J'ai donc profité d'un week-end de visite d'amis étrangers pour mettre en pratique le commandement du Dalaï-lama en m'offrant une visite à l'Hôtel de glace pendant le Carnaval de Québec.

Jouer les touristes chez soi a ce petit je-ne-sais-quoi de très différent. On peut interagir facilement avec les gens qui nous entourent, le climat ne nous surprend pas et les traditions sont tellement profondément ancrées que rien ne nous étonne vraiment.

L'idée de l'Hôtel de glace, à la base, paraît plus que naturelle pour le Québécois moyen. On en construit un tous les ans. Il n'en reste pas moins que de s'y présenter pour la première fois demeure impressionnant. Et on double l'étonnement en regardant les yeux de ceux venus d'ailleurs, qui voient quelque chose d'étonnant partout où leur regard se pose.

Il y a bien sûr la température bien froide de l'intérieur qui saisit ceux qui ne connaissent pas l'hiver québécois. Y dormir semble complètement fou pour eux. J'ai souri devant l'empressement qu'ils ont mis à se rendre au bar pour commander de quoi boire... dans un verre de glace.

Avec le même empressement, ils se sont élancés vers le foyer intérieur pour se réchauffer. Ils ont été déçus de constater qu'il ne dégageait aucune chaleur, évidemment.

Autant sommes-nous captivés par les mariages sur la plage ou les processions musicales qui surviennent après une union en Asie, autant mes visiteurs ont porté une attention particulière au couple qui venait de s'unir dans la chapelle de glace. À sa sortie, le marié, vêtu seulement de son veston, ne semblait pas grelotter. Pourtant, il y a longtemps que nos pieds s'étaient transformés en blocs de glace. Mes visiteurs nous trouvaient de plus en plus fous.

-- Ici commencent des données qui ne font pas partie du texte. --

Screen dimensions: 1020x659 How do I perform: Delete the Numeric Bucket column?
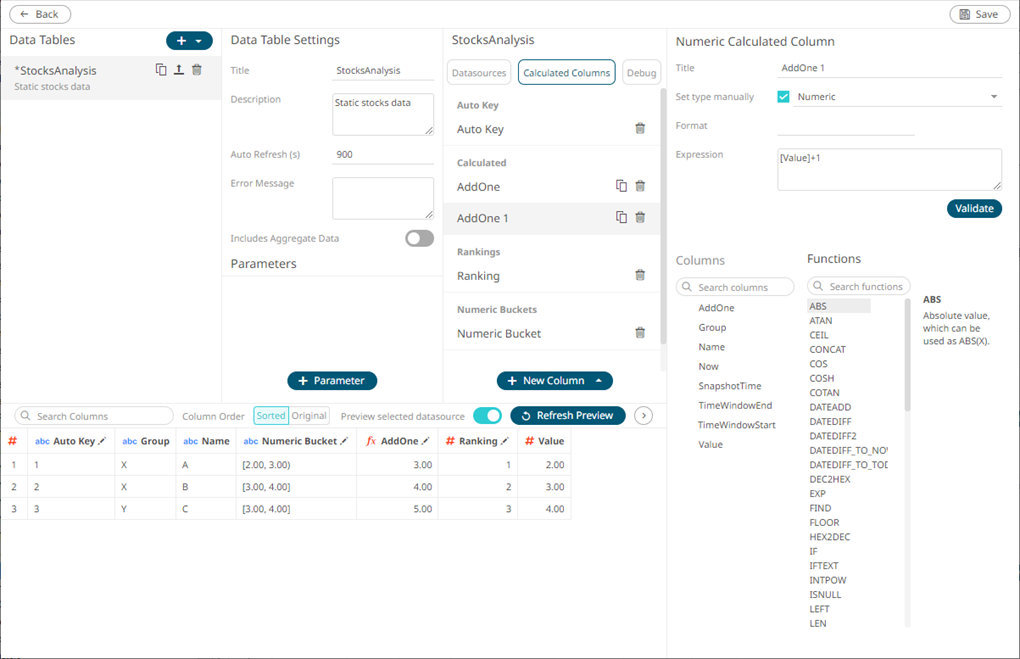point(640,334)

L'autre tradition incontournable, celle de la tire sur la neige, à une dizaine d'enjambées de l'hôtel, permet de renouer tôt en saison avec une de nos habitudes les plus folkloriques. Mes invités attendaient ce moment avec impatience et goûtaient à ce produit de l'érable pour la première fois. À -30 degrés, c'était froid même pour moi. Comme les Chinois qui rient à me voir manger avec des baguettes, j'ai ri à observer mes amis se gommer la moitié du visage avec leur petit bâton de bois.

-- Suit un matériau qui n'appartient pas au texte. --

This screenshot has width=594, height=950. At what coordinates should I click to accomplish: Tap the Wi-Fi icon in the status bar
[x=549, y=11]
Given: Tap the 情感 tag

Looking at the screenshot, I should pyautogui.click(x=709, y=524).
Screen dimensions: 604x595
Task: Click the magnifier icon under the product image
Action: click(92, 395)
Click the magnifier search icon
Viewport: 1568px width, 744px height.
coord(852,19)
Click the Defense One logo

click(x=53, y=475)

Bien sûr, il y avait les nouveaux réverbères et leurs abat-jours sur la rue Cartier et les sculptures de neige devant l'Assemblée nationale aussi, mais la principale attraction, outre l'hôtel, demeure le fameux défilé du carnaval.

Pendant que je retrouvais mes airs d'enfant, heureux de découvrir les chars allégoriques tout en dansant pour me réchauffer, mes deux amis n'ont pu s'empêcher de demander pourquoi notre festival ne se tient pas en été. Sous nos tuques et nos tempêtes, on oublie parfois que nos hivers sont typiques de notre coin de la planète.

Il reste que même s'ils étaient entièrement congelés, mes amis étrangers ont tenu à attendre la fin de la procession pour saluer Bonhomme et le voir danser.

Encore piqués par le froid, ils ont coché une expérience sur leur bucket list sans promettre de la renouveler.

Suivez mes aventures au www.montourduglobe.com

Partager

À lire aussi

  • Éloge de la flexibilité

    Le Bourlingueur

    Éloge de la flexibilité

    Tout réserver avant de partir en voyage? Pas mon genre. Plus maintenant! Je mentirais si je disais que je n'ai pas été de ceux qui, avant même... »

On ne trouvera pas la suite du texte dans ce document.